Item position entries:
---

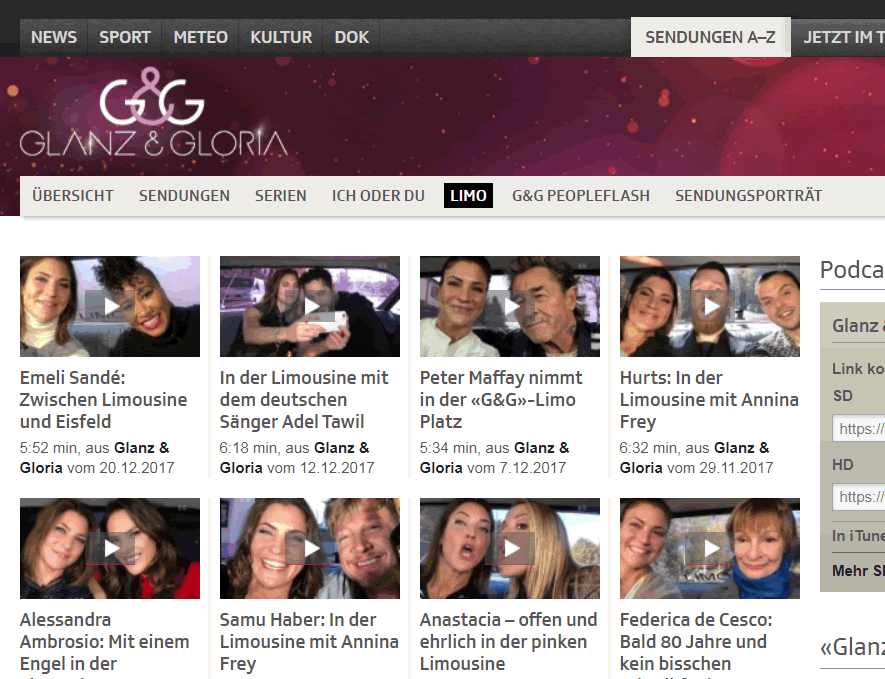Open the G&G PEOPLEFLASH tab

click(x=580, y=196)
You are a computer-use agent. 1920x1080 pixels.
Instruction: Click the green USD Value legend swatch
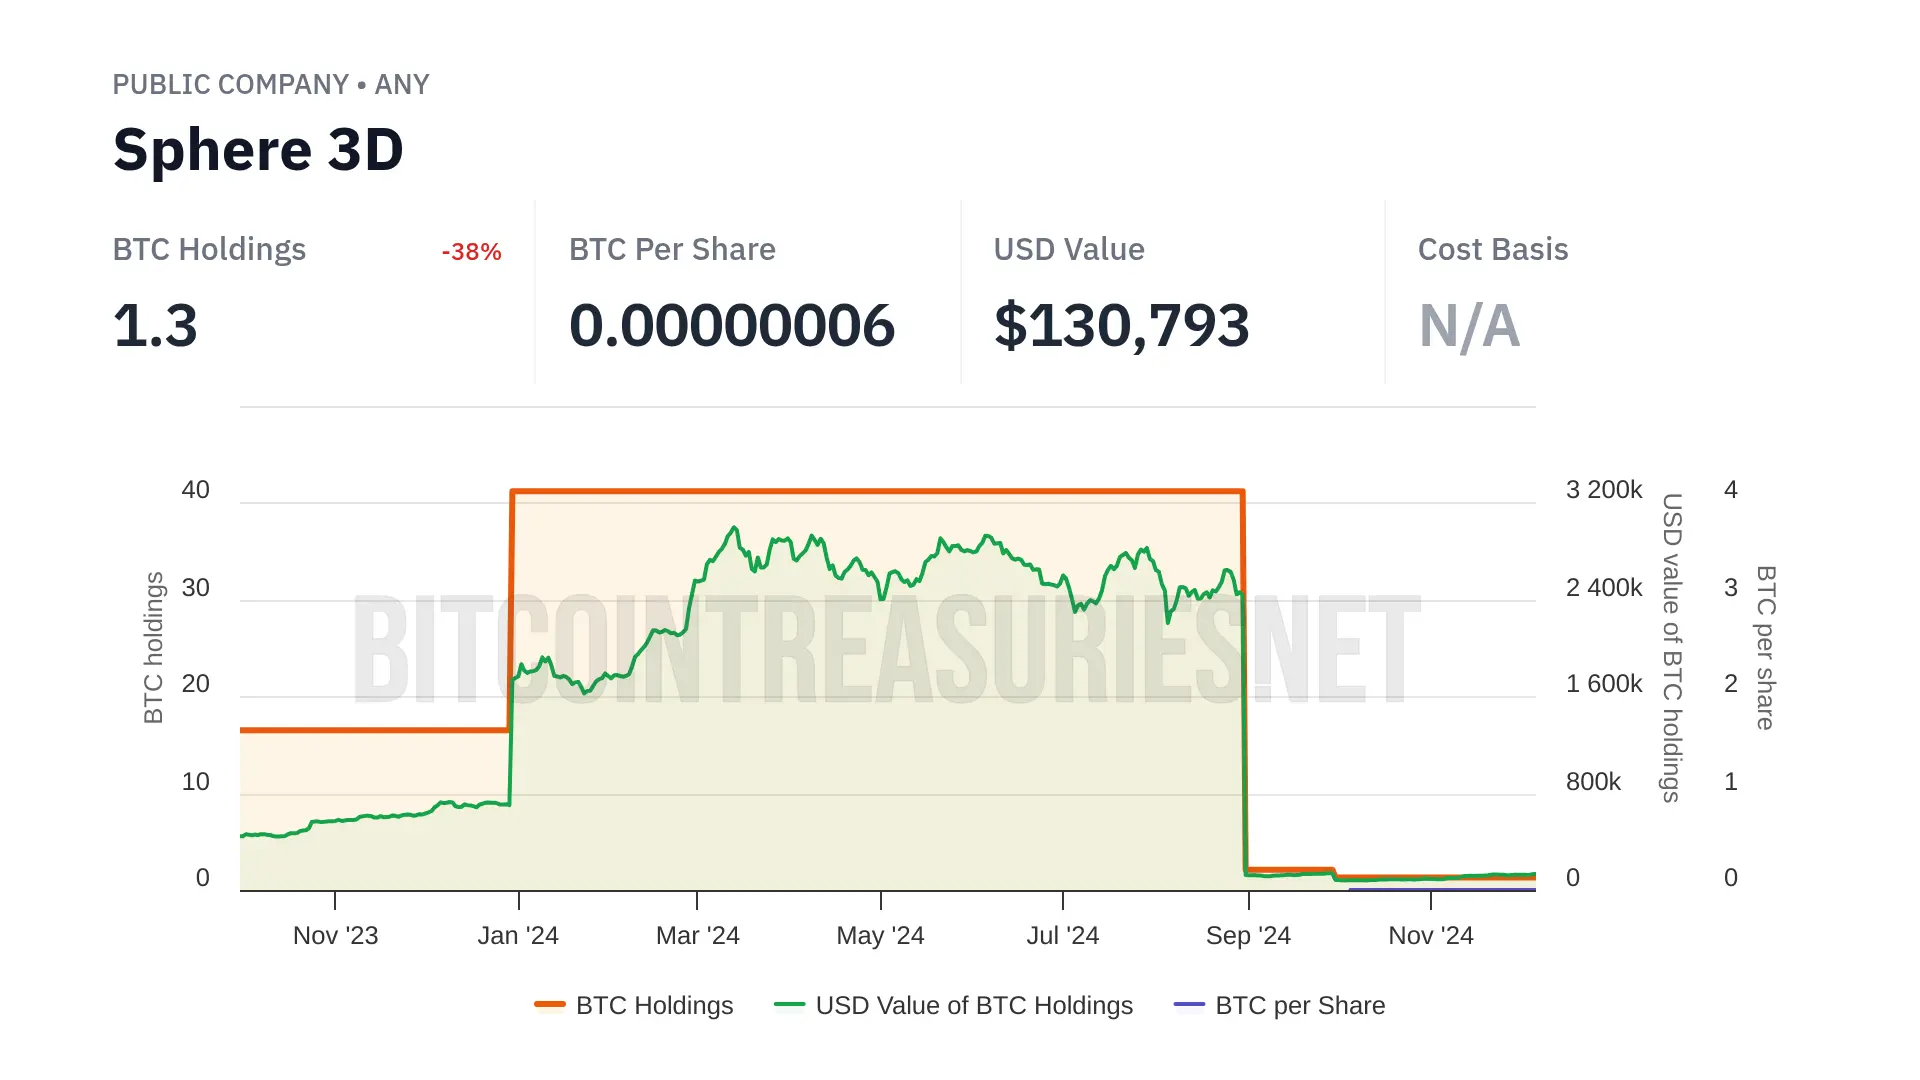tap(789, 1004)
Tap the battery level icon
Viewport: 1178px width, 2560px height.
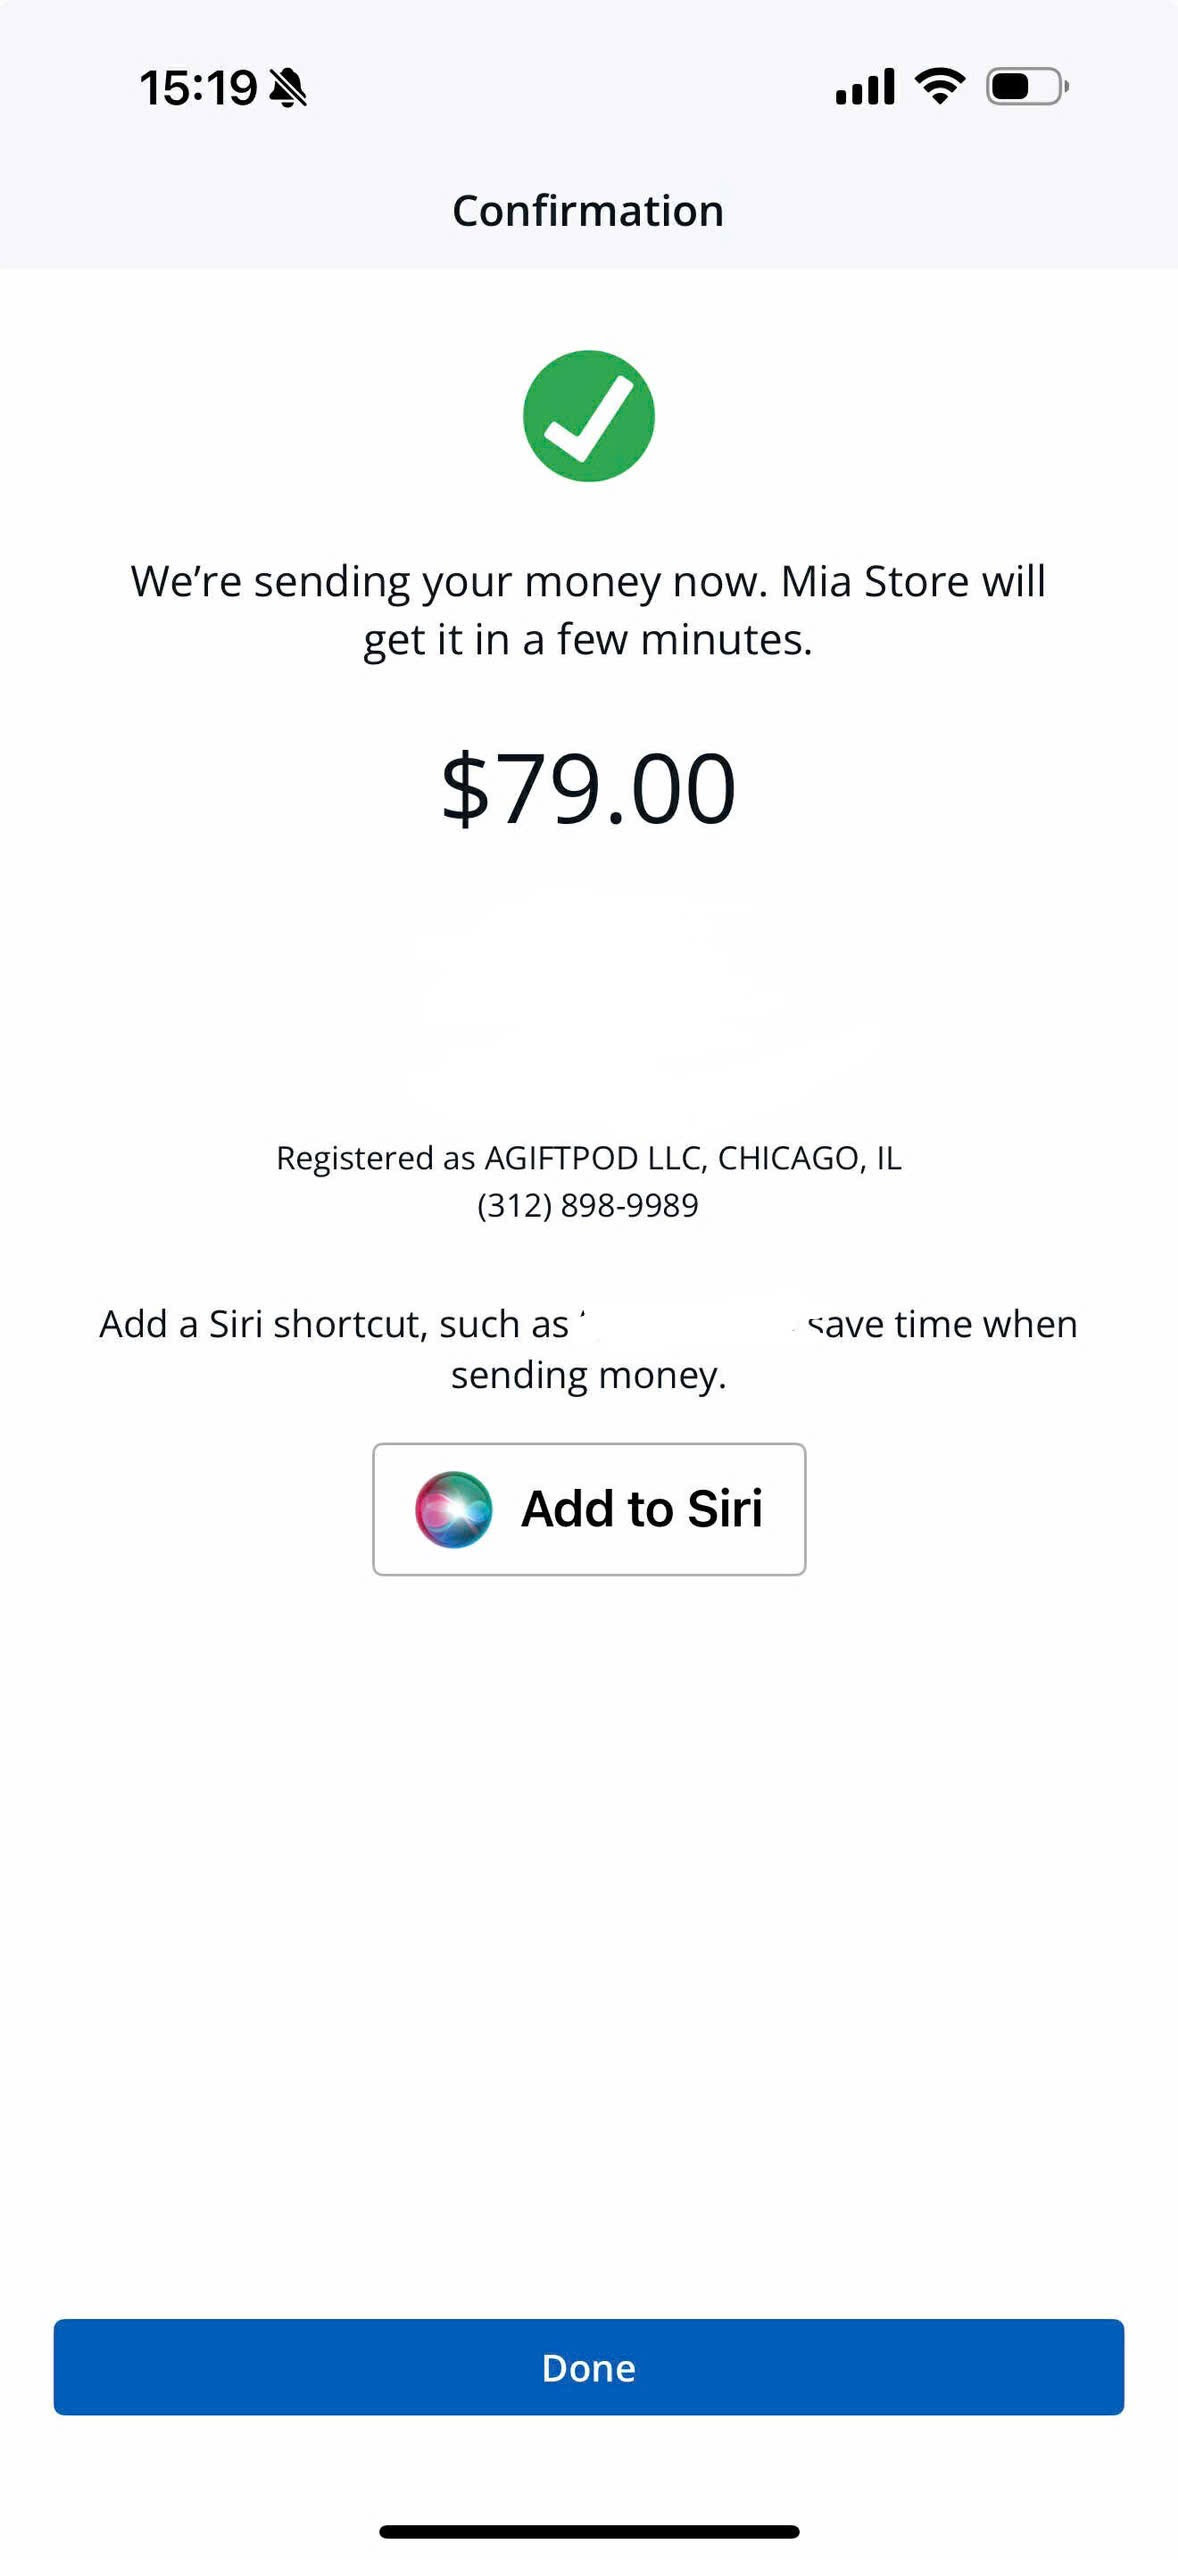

---

Requirements: Reproduce each line of the records above word for word, leaving out the pictures.

Complete output:
Open the G&G PEOPLEFLASH tab

click(x=580, y=196)
You are a computer-use agent. 1920x1080 pixels.
Instruction: Click the green USD Value legend swatch
tap(789, 1004)
Tap the battery level icon
Viewport: 1178px width, 2560px height.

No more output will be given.